** EXTRACTED DATA follows **

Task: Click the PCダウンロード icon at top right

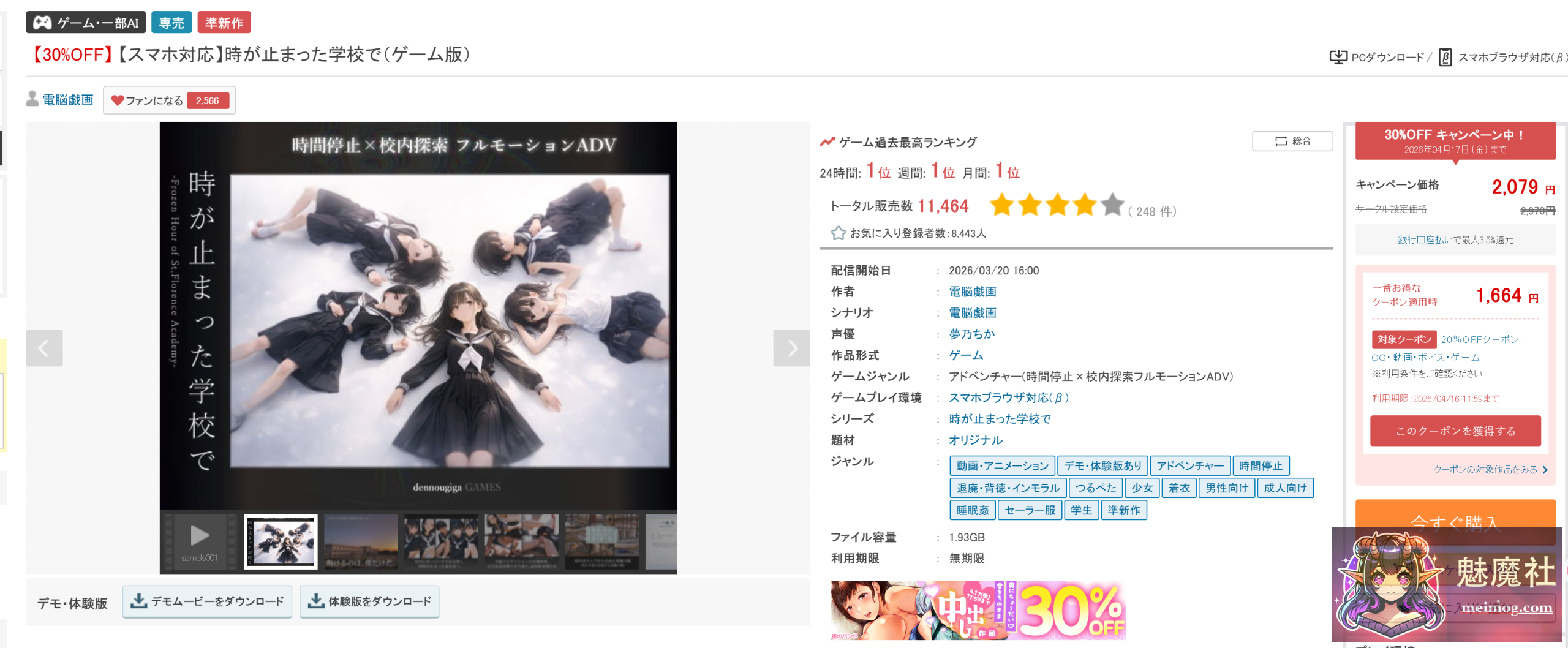Action: tap(1338, 58)
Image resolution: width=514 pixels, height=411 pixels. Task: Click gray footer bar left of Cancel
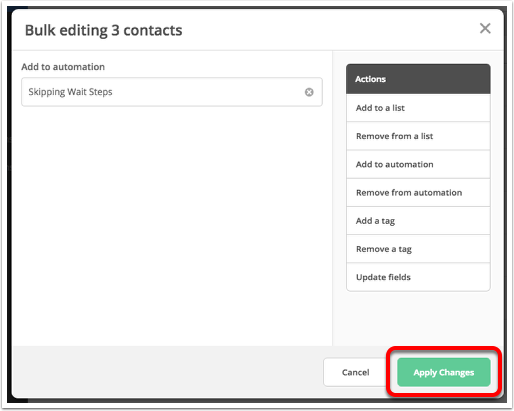tap(167, 372)
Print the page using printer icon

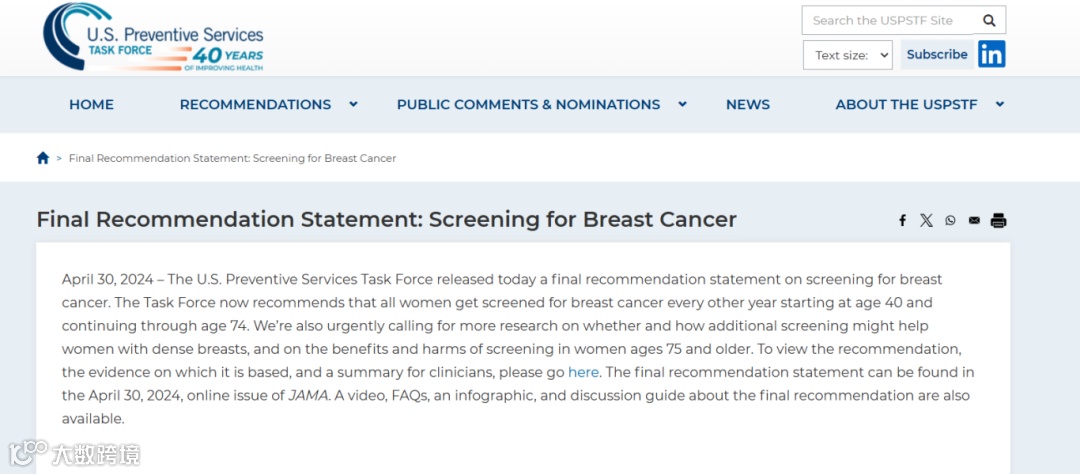point(998,220)
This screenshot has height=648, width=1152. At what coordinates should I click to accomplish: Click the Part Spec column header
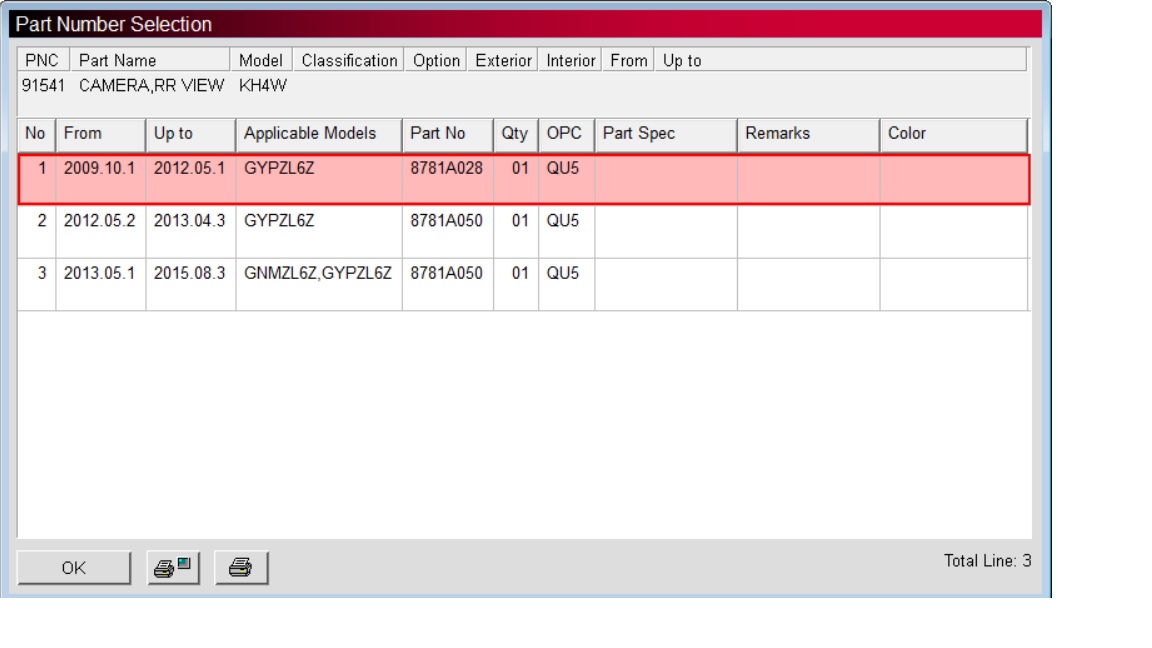pos(665,134)
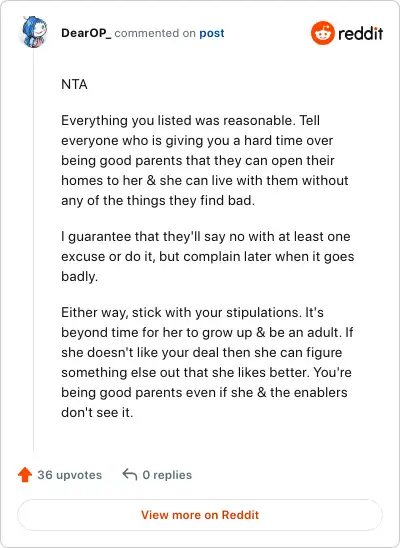Click the reply arrow icon
The image size is (400, 548).
point(130,475)
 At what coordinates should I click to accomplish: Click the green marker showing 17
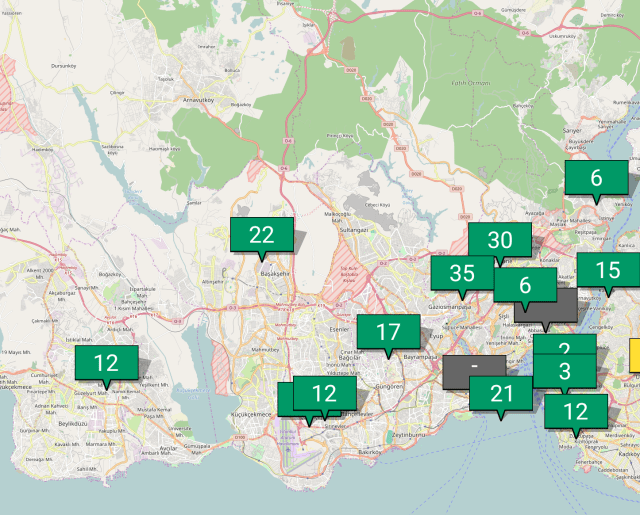coord(388,333)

** End of EXTRACTED DATA **

▶ _HOW TO COMPLETE THIS TASK_:
The lines to return run from the line containing "This screenshot has" through the last line of the records. Give them exactly, omitting pictures.

▶ _REPLY TO THE TASK_:
This screenshot has height=648, width=1152. At what coordinates should I click to accomplish: Click the Part Spec column header
pos(665,134)
Click the reply arrow icon
The image size is (400, 548).
point(130,475)
 At what coordinates should I click to accomplish: Click the green marker showing 17
coord(388,333)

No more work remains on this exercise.